Sales history also tells them they traditionally purchase 20 copies from students after the fall semester. The textbook manager may then allocate 18 of the 55 to purchase from students. She then sources for the other 37 copies.

For popular texts she may find those 37 used books leaving only 18 to be purchased at the highest price (up to 50% of the original retail price) from students. You better get there quickly to get that price!

After she buys 18 student copies the price drops. What does it drop to? Good question. That lower price is based upon a national wholesale price depending upon what company the bookstore is selling books to. Prices are generally less than 25% of retail. Often times, considerably less.

Why the perceived low value? There is a lot of financial risk in used books. Again, a new edition can be announced at any time and a wholesaler does not want left with hundreds of copies of a dead book.

The wholesaler must pay the bookstore a commission for handling the transaction. If a bookstore pays $20 wholesale, they will also be paid a percentage commission, maybe upwards of 20%, or $4, on top of recouping their $20.

Books are expensive to ship and time consuming to sort at warehouses. All this plays into the investment a wholesaler has committed to these books.

Based upon all these costs, wholesalers just can’t pay a large percentage of retail. Popular and newer releases of course have higher buyback percentages. You learned about supply and demand in your economics class, you know, the book you are now trying to sell.

Turn Your Books Into Cash! Sell Your Textbooks at eCampus.com.

SECOND: The internet is your friend

Many used book companies will purchase your books through online transactions. The company I have recommendedeCampus.com, is just such a company.

Log on to their site, enter your ISBNs and receive a possible price you will receive for your books. Many online buyers will provide you with a postpaid label saving you time and money. Securely pack up your books with whatever packing list the buyer provides (they often need this to scan your books and make sure YOU get paid), mail them by the appropriate method and in a couple of weeks, voila, cash!

eCampus.com offers payment in several methods: PayPal, check, in-store credit. Choose what works best for you.

A word of advice is don’t lie to these companies. Don’t include books on your selling list you don’t send, be honest about the condition of your books, and ship promptly.

Look, mistakes happen. Maybe you meant to delete a book off your packing list and didn’t. They aren’t going to make a mistake and pay you for it. Promise. If you send books that have excessive wear, stains, highlighting, whatever, you can expect to receive a message with an adjusted offer, or no offer at all. You may then be out the sale price AND the book unless you want to pay to have it returned to you. Buying offers have time limits. Don’t wait three weeks to ship your books. The period of highest demand will most likely be over and you may receive that dreaded email with an adjusted offer.

Other internet options are selling the books yourself. If you care to take the time to become an Amazon seller and want to deal with their fees, knock yourself out. Yes, Amazon will also sell your books on your behalf but be prepared to pay even more to them. I promise, it’s not cheap.

Things to do:
[1] According to the passage on selling used textbooks, which payment methods does eCampus.com offer?
[2] Extend the passage on selling used textbooks with a few more paragraphs, picking up right after its final sentence about Amazon's fees.
The lines that come next are taken from a separate source.

Raw data:
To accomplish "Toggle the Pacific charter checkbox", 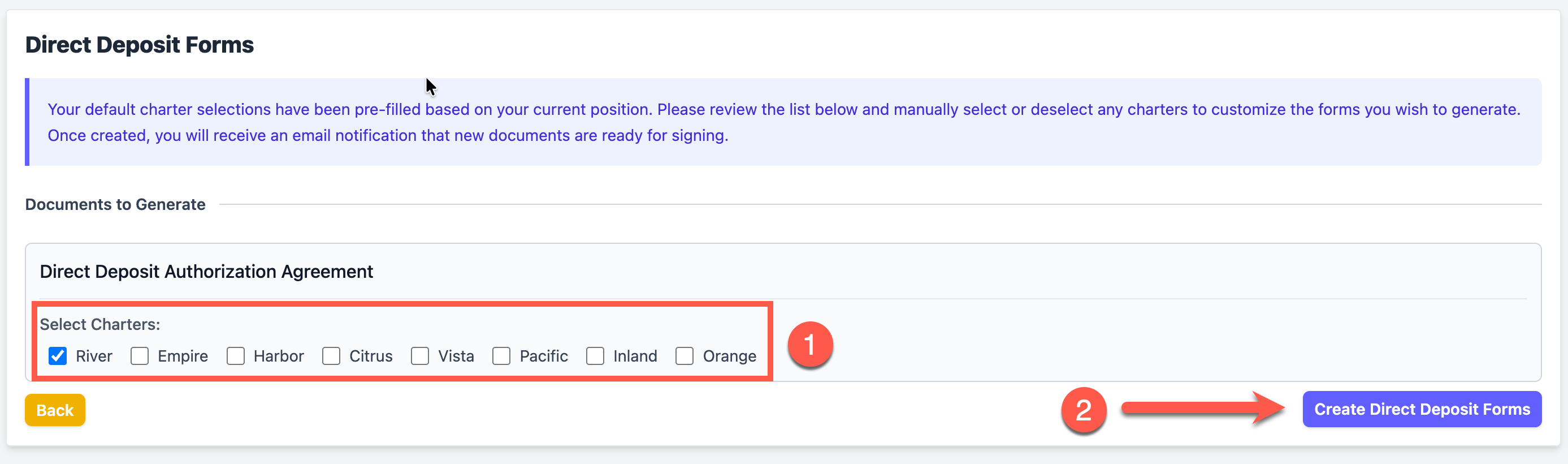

Task-by-task results:
[1] PayPal, check, and in-store credit.

[2]
eBay is another selling option but be prepared for difficult transactions. Not only can buyers be difficult at times, but eBay also itself is no charm, especially for sellers in any type of dispute. Plus, you then have the high final value fees eating at your revenues in addition to having to package and ship your books individually. It can be a cutthroat industry.

Facebook Marketplace is an option as are any social media groups associated with your college. Perhaps your school runs a book exchange day or something similar for students. You can often post fliers on school bulletin boards. If you are in a Greek organization, perhaps you can swap books with members.

THIRD: Talk to your professors

You may want to check with your professors (see above) before selling certain books. Your instructors have no vested financial interest and should be a source of solid advice.

Are you taking a continuation course? ENC 100 to ENC 200 or something similar. Is the second course using the same book? How silly will you feel having to buy a book for full retail that you just sold two weeks prior for 20% of retail.

You may also wish to check with your faculty advisor or a trusted faculty member in your major before selling back books in your field. Yes, I said above you will probably never open an old textbook again, but that might not be true for books in your major. This may be particularly true for fields such as English and history.

Do you plan to attend graduate school? If so, are any of your texts core basic works that you may need in the future?

FINALLY: Evaluate your options

It’s up to you as to how you wish to proceed. Since most students never return to read a college textbook, my recommendation is to get rid of them as quickly as possible.

You may receive the highest price from your campus bookstore if they are purchasing it to put on their shelves for sale. You will usually have to wait in a long line to find out your prices, however. They won’t quote you a price over the phone or email.

Selling to an online seller is the quickest way to be rid of books, especially if you are headed home for the holidays and don’t want to cart them around. You won’t get the absolute highest price but for ease and convenience this might be an option for you to consider.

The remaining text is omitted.